■ EXERCISE AIM
Print the data exactly as it appears, keeping every word.

■ DATA FOR THIS TASK
....

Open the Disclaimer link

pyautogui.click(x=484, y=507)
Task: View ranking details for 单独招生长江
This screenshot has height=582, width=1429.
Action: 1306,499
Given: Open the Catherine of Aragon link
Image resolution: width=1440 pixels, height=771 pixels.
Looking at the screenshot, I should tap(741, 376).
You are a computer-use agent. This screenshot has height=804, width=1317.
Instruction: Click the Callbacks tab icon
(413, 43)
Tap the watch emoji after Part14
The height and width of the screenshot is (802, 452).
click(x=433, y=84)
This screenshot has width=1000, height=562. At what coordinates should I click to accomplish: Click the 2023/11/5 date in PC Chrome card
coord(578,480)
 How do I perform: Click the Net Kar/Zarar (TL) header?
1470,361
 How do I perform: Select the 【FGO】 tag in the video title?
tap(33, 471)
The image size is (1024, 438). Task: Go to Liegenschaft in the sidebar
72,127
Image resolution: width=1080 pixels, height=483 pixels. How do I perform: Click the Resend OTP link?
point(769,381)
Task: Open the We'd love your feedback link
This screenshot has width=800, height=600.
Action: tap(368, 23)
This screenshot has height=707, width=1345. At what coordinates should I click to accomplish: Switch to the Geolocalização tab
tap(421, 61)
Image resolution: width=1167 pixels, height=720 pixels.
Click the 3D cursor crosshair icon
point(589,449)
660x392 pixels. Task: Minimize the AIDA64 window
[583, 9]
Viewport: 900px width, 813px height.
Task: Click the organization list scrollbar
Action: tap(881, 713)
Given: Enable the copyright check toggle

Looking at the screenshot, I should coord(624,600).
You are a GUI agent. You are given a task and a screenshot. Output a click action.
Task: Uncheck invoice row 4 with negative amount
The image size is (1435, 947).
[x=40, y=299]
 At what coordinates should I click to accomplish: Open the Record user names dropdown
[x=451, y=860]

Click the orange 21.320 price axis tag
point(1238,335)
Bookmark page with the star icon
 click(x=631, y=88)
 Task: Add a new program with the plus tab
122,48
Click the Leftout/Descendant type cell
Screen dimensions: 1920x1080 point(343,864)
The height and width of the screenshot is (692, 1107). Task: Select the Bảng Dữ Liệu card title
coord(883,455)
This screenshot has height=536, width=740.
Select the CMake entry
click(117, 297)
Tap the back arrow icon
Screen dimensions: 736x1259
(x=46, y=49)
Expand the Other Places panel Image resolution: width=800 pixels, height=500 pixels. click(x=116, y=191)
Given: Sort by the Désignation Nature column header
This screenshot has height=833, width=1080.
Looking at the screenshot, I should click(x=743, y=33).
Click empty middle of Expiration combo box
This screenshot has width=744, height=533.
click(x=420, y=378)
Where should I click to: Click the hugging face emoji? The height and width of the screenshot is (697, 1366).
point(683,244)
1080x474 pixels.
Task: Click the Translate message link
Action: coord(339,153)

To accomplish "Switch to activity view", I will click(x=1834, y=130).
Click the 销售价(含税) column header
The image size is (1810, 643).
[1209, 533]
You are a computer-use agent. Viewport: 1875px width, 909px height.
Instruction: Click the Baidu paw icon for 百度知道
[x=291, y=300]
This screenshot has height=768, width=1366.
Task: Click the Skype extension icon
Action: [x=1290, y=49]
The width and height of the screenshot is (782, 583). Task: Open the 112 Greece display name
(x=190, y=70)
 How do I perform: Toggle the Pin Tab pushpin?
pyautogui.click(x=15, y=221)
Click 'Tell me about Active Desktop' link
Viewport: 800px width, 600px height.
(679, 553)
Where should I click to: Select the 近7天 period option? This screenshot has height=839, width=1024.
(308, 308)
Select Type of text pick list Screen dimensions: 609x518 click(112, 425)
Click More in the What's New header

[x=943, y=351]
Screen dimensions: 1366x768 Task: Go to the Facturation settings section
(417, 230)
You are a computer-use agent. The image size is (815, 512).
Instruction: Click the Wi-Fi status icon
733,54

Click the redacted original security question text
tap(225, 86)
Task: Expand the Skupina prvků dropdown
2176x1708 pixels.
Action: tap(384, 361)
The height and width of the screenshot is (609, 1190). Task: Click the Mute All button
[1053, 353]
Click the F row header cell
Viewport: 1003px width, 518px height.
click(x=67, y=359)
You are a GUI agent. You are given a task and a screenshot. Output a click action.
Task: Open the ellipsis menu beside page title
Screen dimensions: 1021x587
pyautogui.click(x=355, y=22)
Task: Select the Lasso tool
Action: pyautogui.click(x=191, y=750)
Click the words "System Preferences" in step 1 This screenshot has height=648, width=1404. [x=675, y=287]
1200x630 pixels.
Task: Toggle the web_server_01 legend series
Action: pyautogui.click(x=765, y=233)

....

■ OUTPUT OF THE EXERCISE
Open the Disclaimer link

pyautogui.click(x=484, y=507)
Task: View ranking details for 单独招生长江
This screenshot has height=582, width=1429.
Action: 1306,499
Given: Open the Catherine of Aragon link
Image resolution: width=1440 pixels, height=771 pixels.
Looking at the screenshot, I should tap(741, 376).
You are a computer-use agent. This screenshot has height=804, width=1317.
Instruction: Click the Callbacks tab icon
(413, 43)
Tap the watch emoji after Part14
The height and width of the screenshot is (802, 452).
click(x=433, y=84)
This screenshot has width=1000, height=562. At what coordinates should I click to accomplish: Click the 2023/11/5 date in PC Chrome card
coord(578,480)
 How do I perform: Click the Net Kar/Zarar (TL) header?
1470,361
 How do I perform: Select the 【FGO】 tag in the video title?
tap(33, 471)
The image size is (1024, 438). Task: Go to Liegenschaft in the sidebar
72,127
Image resolution: width=1080 pixels, height=483 pixels. How do I perform: Click the Resend OTP link?
point(769,381)
Task: Open the We'd love your feedback link
This screenshot has width=800, height=600.
Action: tap(368, 23)
This screenshot has height=707, width=1345. At what coordinates should I click to accomplish: Switch to the Geolocalização tab
tap(421, 61)
Image resolution: width=1167 pixels, height=720 pixels.
Click the 3D cursor crosshair icon
point(589,449)
660x392 pixels. Task: Minimize the AIDA64 window
[583, 9]
Viewport: 900px width, 813px height.
Task: Click the organization list scrollbar
Action: tap(881, 713)
Given: Enable the copyright check toggle

Looking at the screenshot, I should coord(624,600).
You are a GUI agent. You are given a task and a screenshot. Output a click action.
Task: Uncheck invoice row 4 with negative amount
The image size is (1435, 947).
[x=40, y=299]
 At what coordinates should I click to accomplish: Open the Record user names dropdown
[x=451, y=860]

Click the orange 21.320 price axis tag
point(1238,335)
Bookmark page with the star icon
 click(x=631, y=88)
 Task: Add a new program with the plus tab
122,48
Click the Leftout/Descendant type cell
Screen dimensions: 1920x1080 point(343,864)
The height and width of the screenshot is (692, 1107). Task: Select the Bảng Dữ Liệu card title
coord(883,455)
This screenshot has height=536, width=740.
Select the CMake entry
click(117, 297)
Tap the back arrow icon
Screen dimensions: 736x1259
(x=46, y=49)
Expand the Other Places panel Image resolution: width=800 pixels, height=500 pixels. click(x=116, y=191)
Given: Sort by the Désignation Nature column header
This screenshot has height=833, width=1080.
Looking at the screenshot, I should click(x=743, y=33).
Click empty middle of Expiration combo box
This screenshot has width=744, height=533.
click(x=420, y=378)
Where should I click to: Click the hugging face emoji? The height and width of the screenshot is (697, 1366).
point(683,244)
1080x474 pixels.
Task: Click the Translate message link
Action: coord(339,153)

To accomplish "Switch to activity view", I will click(x=1834, y=130).
Click the 销售价(含税) column header
The image size is (1810, 643).
[1209, 533]
You are a computer-use agent. Viewport: 1875px width, 909px height.
Instruction: Click the Baidu paw icon for 百度知道
[x=291, y=300]
This screenshot has height=768, width=1366.
Task: Click the Skype extension icon
Action: [x=1290, y=49]
The width and height of the screenshot is (782, 583). Task: Open the 112 Greece display name
(x=190, y=70)
 How do I perform: Toggle the Pin Tab pushpin?
pyautogui.click(x=15, y=221)
Click 'Tell me about Active Desktop' link
Viewport: 800px width, 600px height.
(679, 553)
Where should I click to: Select the 近7天 period option? This screenshot has height=839, width=1024.
(308, 308)
Select Type of text pick list Screen dimensions: 609x518 click(112, 425)
Click More in the What's New header

[x=943, y=351]
Screen dimensions: 1366x768 Task: Go to the Facturation settings section
(417, 230)
You are a computer-use agent. The image size is (815, 512).
Instruction: Click the Wi-Fi status icon
733,54

Click the redacted original security question text
tap(225, 86)
Task: Expand the Skupina prvků dropdown
2176x1708 pixels.
Action: tap(384, 361)
The height and width of the screenshot is (609, 1190). Task: Click the Mute All button
[1053, 353]
Click the F row header cell
Viewport: 1003px width, 518px height.
click(x=67, y=359)
You are a GUI agent. You are given a task and a screenshot. Output a click action.
Task: Open the ellipsis menu beside page title
Screen dimensions: 1021x587
pyautogui.click(x=355, y=22)
Task: Select the Lasso tool
Action: pyautogui.click(x=191, y=750)
Click the words "System Preferences" in step 1 This screenshot has height=648, width=1404. [x=675, y=287]
1200x630 pixels.
Task: Toggle the web_server_01 legend series
Action: pyautogui.click(x=765, y=233)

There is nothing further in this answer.